* _EXERCISE DETAILS_: Below this line is a set of entries; quote exactly the lines from the line that contains "Given: Uncheck the Легенда checkbox" to the line that contains "You are a computer-use agent. Viewport: 1013px", both lines included.

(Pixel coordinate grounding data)
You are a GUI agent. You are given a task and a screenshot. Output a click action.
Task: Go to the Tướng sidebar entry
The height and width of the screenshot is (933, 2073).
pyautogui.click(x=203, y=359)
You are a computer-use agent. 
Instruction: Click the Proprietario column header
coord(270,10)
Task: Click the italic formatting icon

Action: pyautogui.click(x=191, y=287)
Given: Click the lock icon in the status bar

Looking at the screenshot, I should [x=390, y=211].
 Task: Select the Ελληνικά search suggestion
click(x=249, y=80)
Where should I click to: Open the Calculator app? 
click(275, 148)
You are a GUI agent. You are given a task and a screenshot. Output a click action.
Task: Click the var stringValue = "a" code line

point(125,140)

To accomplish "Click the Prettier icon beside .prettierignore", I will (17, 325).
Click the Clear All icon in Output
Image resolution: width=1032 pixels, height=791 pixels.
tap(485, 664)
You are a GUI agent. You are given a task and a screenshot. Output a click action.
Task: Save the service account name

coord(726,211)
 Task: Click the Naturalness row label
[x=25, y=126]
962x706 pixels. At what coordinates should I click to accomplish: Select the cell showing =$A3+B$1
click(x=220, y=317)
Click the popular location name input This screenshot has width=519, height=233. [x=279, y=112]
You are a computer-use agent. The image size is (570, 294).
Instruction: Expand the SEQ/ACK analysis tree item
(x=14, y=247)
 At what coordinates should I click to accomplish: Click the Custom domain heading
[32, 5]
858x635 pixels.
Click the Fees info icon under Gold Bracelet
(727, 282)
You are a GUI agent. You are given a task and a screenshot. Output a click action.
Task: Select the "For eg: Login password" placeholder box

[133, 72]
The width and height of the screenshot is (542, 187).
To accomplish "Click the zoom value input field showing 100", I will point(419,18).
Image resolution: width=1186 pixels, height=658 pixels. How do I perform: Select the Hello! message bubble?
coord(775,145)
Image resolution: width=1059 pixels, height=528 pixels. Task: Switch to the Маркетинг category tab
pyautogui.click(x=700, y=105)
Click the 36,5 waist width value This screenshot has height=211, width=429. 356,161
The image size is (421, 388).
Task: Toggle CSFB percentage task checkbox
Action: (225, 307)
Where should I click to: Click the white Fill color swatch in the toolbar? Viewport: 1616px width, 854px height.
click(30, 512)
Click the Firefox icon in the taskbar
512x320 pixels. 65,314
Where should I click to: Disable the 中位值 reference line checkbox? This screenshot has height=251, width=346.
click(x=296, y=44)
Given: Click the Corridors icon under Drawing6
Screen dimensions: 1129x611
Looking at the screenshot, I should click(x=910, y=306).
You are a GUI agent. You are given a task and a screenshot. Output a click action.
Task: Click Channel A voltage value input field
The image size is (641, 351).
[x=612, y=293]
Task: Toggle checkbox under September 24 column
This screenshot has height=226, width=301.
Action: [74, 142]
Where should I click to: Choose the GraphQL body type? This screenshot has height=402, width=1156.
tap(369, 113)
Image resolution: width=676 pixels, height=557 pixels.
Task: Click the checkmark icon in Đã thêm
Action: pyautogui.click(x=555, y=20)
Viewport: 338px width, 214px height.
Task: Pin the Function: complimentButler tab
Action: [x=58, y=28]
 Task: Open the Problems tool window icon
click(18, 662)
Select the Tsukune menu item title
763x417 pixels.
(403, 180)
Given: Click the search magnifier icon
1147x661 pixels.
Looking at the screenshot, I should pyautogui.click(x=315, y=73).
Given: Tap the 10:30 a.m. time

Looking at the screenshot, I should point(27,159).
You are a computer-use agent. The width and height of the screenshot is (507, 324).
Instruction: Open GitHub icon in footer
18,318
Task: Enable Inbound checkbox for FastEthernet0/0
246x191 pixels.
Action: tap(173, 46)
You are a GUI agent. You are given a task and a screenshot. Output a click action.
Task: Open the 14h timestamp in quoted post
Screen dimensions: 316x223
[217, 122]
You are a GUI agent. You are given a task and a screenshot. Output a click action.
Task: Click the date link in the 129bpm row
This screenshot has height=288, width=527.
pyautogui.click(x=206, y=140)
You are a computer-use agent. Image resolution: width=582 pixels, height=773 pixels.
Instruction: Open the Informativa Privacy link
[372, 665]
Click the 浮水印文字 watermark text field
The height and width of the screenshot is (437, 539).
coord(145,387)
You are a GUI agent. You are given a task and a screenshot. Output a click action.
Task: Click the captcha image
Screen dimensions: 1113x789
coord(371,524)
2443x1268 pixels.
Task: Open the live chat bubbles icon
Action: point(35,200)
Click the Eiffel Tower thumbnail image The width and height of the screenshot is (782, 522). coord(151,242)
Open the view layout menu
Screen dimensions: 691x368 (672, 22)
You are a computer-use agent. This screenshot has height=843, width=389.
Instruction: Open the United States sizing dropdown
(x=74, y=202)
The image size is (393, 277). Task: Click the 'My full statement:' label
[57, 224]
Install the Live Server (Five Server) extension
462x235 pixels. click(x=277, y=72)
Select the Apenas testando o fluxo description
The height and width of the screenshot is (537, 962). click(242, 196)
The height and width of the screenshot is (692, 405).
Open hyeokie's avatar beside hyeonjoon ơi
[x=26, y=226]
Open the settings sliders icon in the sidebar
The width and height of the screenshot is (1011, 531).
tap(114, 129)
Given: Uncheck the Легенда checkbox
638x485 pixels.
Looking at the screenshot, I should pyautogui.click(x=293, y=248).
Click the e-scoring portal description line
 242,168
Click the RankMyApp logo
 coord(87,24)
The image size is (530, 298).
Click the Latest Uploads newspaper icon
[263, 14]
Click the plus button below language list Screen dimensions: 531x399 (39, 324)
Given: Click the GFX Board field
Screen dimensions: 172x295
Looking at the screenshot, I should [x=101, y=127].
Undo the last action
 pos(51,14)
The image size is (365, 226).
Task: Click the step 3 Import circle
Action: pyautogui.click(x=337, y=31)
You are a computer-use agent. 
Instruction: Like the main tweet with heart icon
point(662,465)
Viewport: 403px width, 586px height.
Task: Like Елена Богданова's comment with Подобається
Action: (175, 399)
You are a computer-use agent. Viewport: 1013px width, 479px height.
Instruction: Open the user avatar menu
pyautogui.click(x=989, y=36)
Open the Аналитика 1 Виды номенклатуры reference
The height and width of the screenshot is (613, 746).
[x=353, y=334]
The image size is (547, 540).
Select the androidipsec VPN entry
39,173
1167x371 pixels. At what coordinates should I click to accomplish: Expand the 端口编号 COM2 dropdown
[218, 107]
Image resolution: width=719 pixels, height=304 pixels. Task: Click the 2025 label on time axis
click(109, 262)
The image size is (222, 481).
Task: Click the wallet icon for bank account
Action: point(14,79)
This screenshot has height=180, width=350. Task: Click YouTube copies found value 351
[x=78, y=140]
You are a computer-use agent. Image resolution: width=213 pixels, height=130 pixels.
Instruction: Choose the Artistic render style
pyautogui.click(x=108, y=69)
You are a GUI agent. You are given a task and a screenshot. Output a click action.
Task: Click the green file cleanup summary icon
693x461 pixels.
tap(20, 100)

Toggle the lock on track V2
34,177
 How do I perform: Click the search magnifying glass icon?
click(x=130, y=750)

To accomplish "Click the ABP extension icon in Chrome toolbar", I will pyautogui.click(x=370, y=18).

* _ANSWER BOX_:
Given: Uncheck the Легенда checkbox
638x485 pixels.
Looking at the screenshot, I should pyautogui.click(x=293, y=248).
Click the e-scoring portal description line
 242,168
Click the RankMyApp logo
 coord(87,24)
The image size is (530, 298).
Click the Latest Uploads newspaper icon
[263, 14]
Click the plus button below language list Screen dimensions: 531x399 (39, 324)
Given: Click the GFX Board field
Screen dimensions: 172x295
Looking at the screenshot, I should [x=101, y=127].
Undo the last action
 pos(51,14)
The image size is (365, 226).
Task: Click the step 3 Import circle
Action: pyautogui.click(x=337, y=31)
You are a computer-use agent. 
Instruction: Like the main tweet with heart icon
point(662,465)
Viewport: 403px width, 586px height.
Task: Like Елена Богданова's comment with Подобається
Action: (175, 399)
You are a computer-use agent. Viewport: 1013px width, 479px height.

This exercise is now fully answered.